Giter Site home page Giter Site logo

cuboids_revisited's Introduction

Robust Shape Fitting for 3D Scene Abstraction

This repository contains the source code for the cuboid-based scene decomposition method described in our paper Robust Shape Fitting for 3D Scene Abstraction. It is extension of our previous work Cuboids Revisited: Learning Robust 3D Shape Fitting to Single RGB Images. Please refer to the following repository if you are looking for the source code of the previous version: cuboids_revisited_cvpr21.
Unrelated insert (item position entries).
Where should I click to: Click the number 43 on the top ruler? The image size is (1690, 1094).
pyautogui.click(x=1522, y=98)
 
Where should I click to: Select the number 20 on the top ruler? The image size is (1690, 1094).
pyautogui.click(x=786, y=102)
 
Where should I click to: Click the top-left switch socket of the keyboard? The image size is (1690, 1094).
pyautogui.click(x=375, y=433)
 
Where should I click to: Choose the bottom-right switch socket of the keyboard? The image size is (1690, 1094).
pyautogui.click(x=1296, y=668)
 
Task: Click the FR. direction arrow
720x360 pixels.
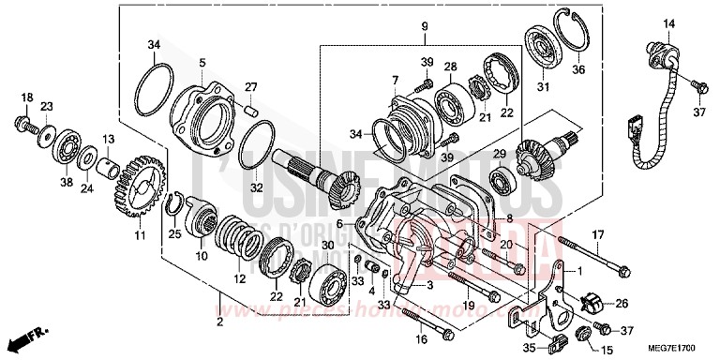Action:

If you use this code, please cite both papers:

@article{kluger2024robust,
  title={Robust Shape Fitting for 3D Scene Abstraction},
  author={Kluger, Florian and Brachmann, Eric and Yang, Michael Ying and Rosenhahn, Bodo},
  journal={IEEE Transactions on Pattern Analysis and Machine Intelligence},
  year={2024}
}
@inproceedings{kluger2021cuboids,
  title={Cuboids Revisited: Learning Robust 3D Shape Fitting to Single RGB Images},
  author={Kluger, Florian and Ackermann, Hanno and Brachmann, Eric and Yang, Michael Ying and Rosenhahn, Bodo},
  booktitle={Proceedings of the IEEE Conference on Computer Vision and Pattern Recognition (CVPR)},
  year={2021}
}

For depth estimation, we utilise BTS. If you do as well, please also cite their paper:

@article{lee2019big,
  title={From big to small: Multi-scale local planar guidance for monocular depth estimation},
  author={Lee, Jin Han and Han, Myung-Kyu and Ko, Dong Wook and Suh, Il Hong},
  journal={arXiv preprint arXiv:1907.10326},
  year={2019}
}

Installation

Get the code:

git clone --recurse-submodules https://github.com/fkluger/cuboids_revisited.git
cd cuboids_revisited
git submodule update --init --recursive

Set up the Python environment using Anaconda:

conda env create -f environment.yml
source activate cuboids_pami
conda install pytorch==1.10.1 torchvision==0.11.2 cudatoolkit=11.3 -c pytorch -c conda-forge

Data

NYU Depth v2

In order to use the NYU Depth v2 dataset, you need to obtain the original MAT-file and convert it to a version 7 MAT-file in MATLAB so that we can load it via scipy:

load('nyu_depth_v2_labeled.mat')
save('nyu_depth_v2_labeled.v7.mat','-v7')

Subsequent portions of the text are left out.